WHAT YOU SHOULD DO: From the line containing "Open the Software Updates section" through the final line of the records, reproduce every line exactly.

↓↓↓

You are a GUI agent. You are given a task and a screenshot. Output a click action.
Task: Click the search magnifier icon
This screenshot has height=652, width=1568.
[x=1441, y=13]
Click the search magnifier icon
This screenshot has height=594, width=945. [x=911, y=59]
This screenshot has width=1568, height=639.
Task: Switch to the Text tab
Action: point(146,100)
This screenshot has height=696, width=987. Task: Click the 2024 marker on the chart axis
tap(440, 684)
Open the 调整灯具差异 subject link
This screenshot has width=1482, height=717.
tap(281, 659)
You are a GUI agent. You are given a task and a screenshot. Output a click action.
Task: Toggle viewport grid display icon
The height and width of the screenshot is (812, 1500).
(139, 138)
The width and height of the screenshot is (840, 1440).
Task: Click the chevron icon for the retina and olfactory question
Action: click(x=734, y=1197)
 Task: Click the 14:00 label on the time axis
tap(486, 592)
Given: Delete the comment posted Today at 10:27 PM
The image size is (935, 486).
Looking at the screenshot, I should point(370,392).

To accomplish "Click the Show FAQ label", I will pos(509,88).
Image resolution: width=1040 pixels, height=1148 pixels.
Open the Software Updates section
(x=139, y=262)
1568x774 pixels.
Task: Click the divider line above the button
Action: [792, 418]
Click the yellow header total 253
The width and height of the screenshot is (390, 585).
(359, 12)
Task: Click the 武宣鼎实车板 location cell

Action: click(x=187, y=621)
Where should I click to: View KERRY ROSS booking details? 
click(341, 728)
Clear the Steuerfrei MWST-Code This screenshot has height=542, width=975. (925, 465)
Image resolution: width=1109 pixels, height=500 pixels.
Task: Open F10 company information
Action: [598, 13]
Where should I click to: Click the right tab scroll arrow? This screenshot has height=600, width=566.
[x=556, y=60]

↑↑↑

EXERCISE OUTPUT:
Open the Software Updates section
(x=139, y=262)
1568x774 pixels.
Task: Click the divider line above the button
Action: [792, 418]
Click the yellow header total 253
The width and height of the screenshot is (390, 585).
(359, 12)
Task: Click the 武宣鼎实车板 location cell

Action: click(x=187, y=621)
Where should I click to: View KERRY ROSS booking details? 
click(341, 728)
Clear the Steuerfrei MWST-Code This screenshot has height=542, width=975. (925, 465)
Image resolution: width=1109 pixels, height=500 pixels.
Task: Open F10 company information
Action: [598, 13]
Where should I click to: Click the right tab scroll arrow? This screenshot has height=600, width=566.
[x=556, y=60]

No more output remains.